Era of Agents: Your Device Is Your Personal Assistant

Transcript

Hey guys. I’ve been talking for a while about the fact that we’re entering an era of agents, and that our phones and personal devices in general will become our personal assistants. And for that to happen, what we need is really one thing: to be able to delegate tasks to this personal assistant in a convenient way. So first of all, it should be convenient for me — it should be able to capture my intent, actually understand it well; and second, it should be able to complete it on my behalf.

And we’re kind of getting there. Someone can claim that we’re already there; others will claim that it’s not good enough. In my opinion, we’re kind of in between. What we have today is a bunch of hacks that make it good enough, but there’s still a lot of room for improvement. Recently there was news about big labs working on interactive models — models that actually react in real time to input, rather than being turn-based models. And Apple works on their Apple Intelligence to make it happen on the infrastructure level: to allow the LLM to complete tasks on your behalf on the phone, search the web, open apps, and do some stuff.

So what does it mean? What will change once we’re actually there? In my opinion, what will change is that as this assistant becomes more and more capable and powerful, we will open our phones and touch their screens less and less. And what that means is that this brick I’m holding right now in my palm is actually likely going to disappear — because I will not need the screen. I will not need to carry it all the time in my pocket, and remember not to leave it in my car or in my kitchen when I leave the house.

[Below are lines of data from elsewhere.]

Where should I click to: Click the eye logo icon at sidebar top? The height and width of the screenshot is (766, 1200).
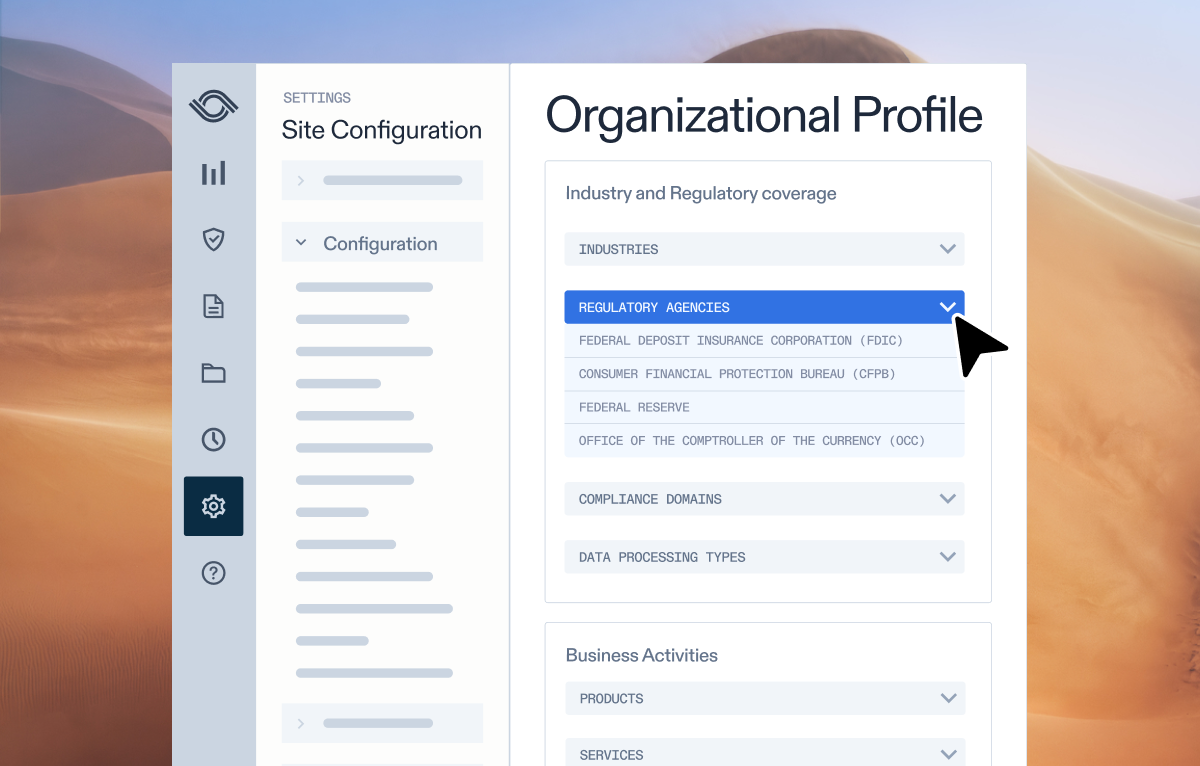(213, 106)
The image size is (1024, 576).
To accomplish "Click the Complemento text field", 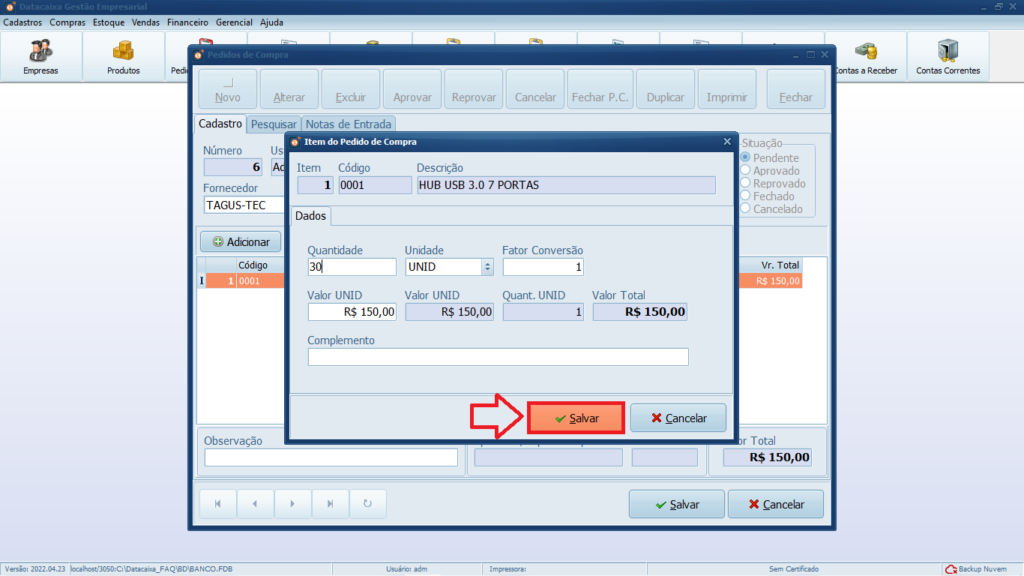I will click(498, 357).
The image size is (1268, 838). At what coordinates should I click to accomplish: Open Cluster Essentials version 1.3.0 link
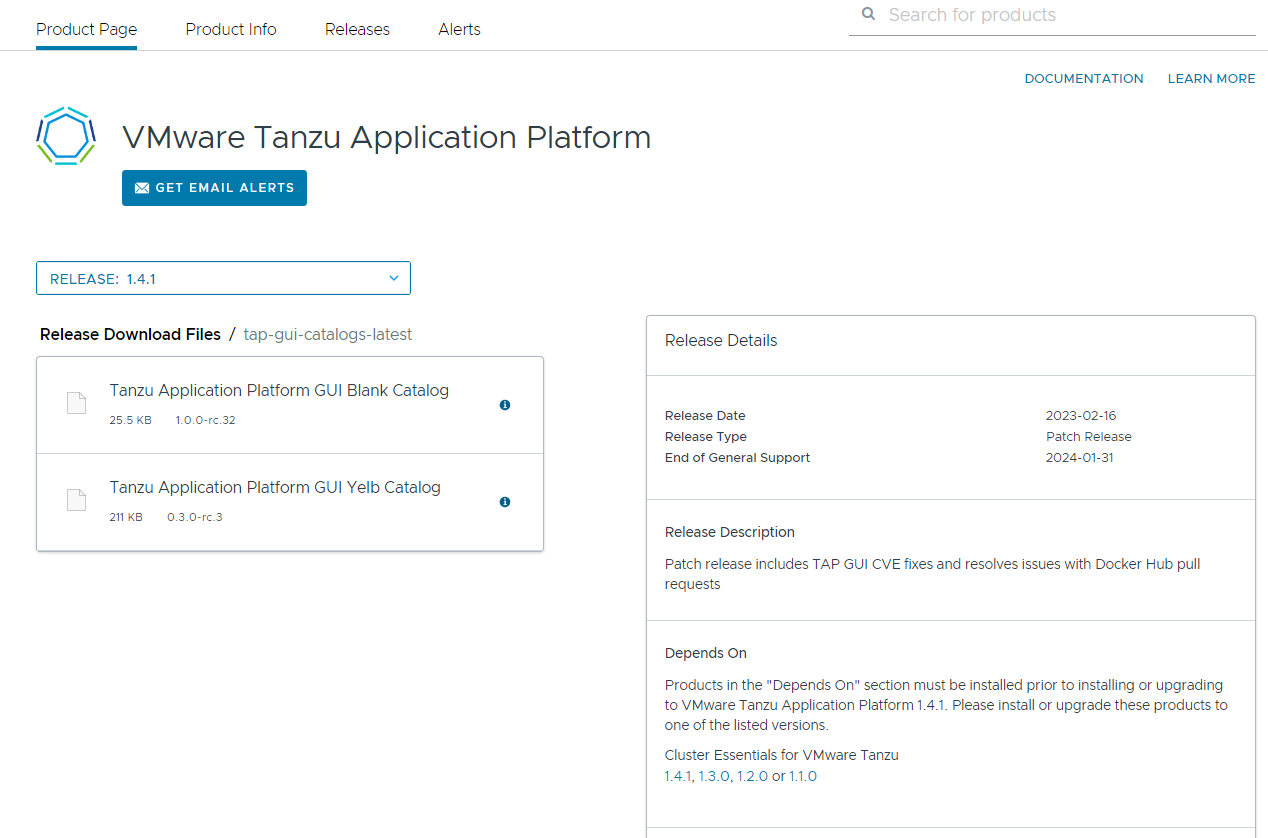click(x=714, y=776)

And the funniest part is that when Steve Jobs introduced the iPhone, he emphasized multiple times that the iPhone is actually a combination of a phone, a calculator, an internet browser, and whatever — consolidating all these functions into one device. And what is going to happen now is actually the opposite, because we don’t really need this single, centralized way to interact with technology. The phone will kind of fall apart. It will go into some kind of smart glasses. It will go into smart pods, maybe smart watches, some kind of smart wristbands — or other devices; maybe it will be integrated into clothes or shoes. Basically, we’re moving into a modular architecture of devices, where I can wear any combination of these devices. They will figure out how to interact between themselves, work together, and provide me a seamless experience — and be the interface for interacting with my personal assistant.

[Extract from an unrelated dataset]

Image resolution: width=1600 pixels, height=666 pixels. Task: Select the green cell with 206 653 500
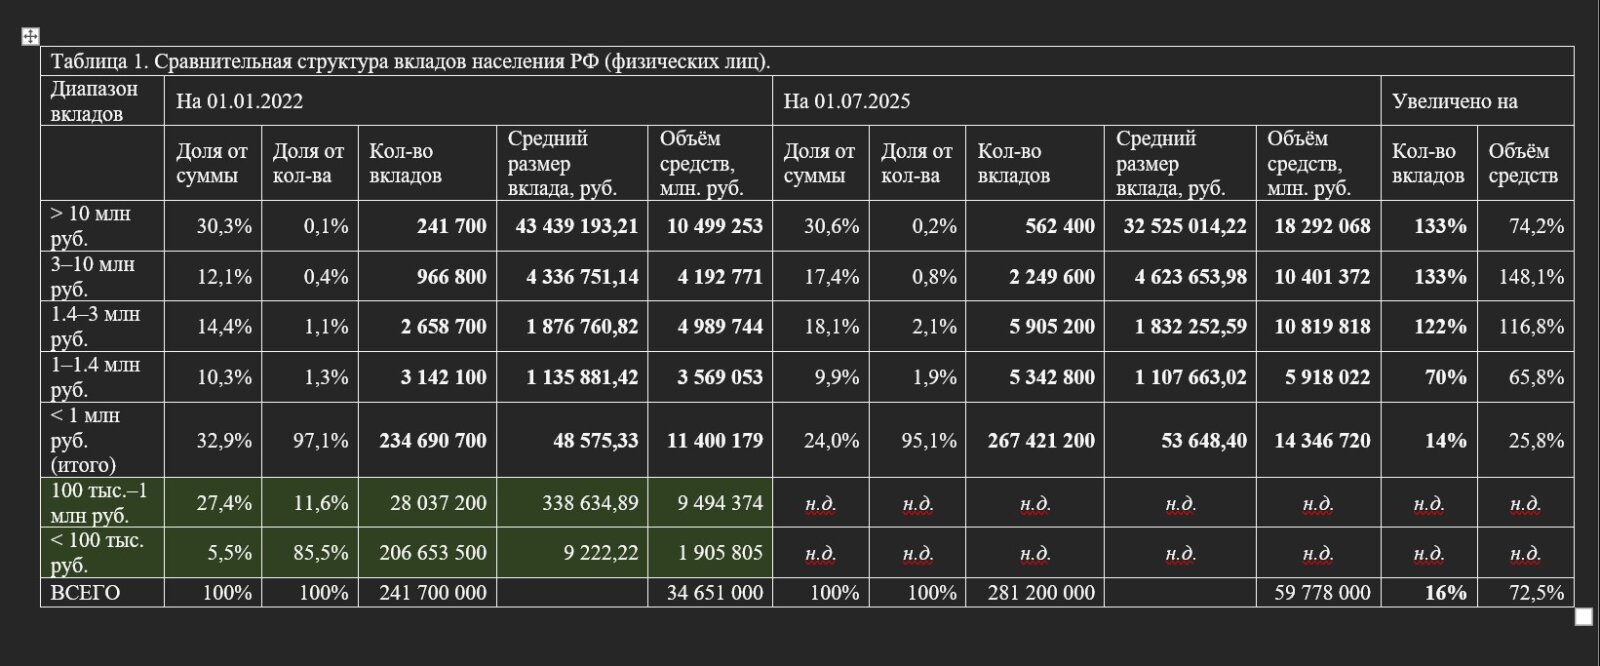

And what that means — and that’s a very nice, bright future I’m looking forward to — but what it means, and what’s important at least for me, is that the way we interact with the web, the way we share knowledge, the way we source knowledge will completely change. The web will become agent-first. We will build APIs, websites, and whatever, first of all for agents rather than for humans — because humans will not be interacting with this directly. And that’s actually the topic that fascinates me and doesn’t let me sleep at night. This is a topic we’ll try to explore in the next video. See you guys, and enjoy your weekend.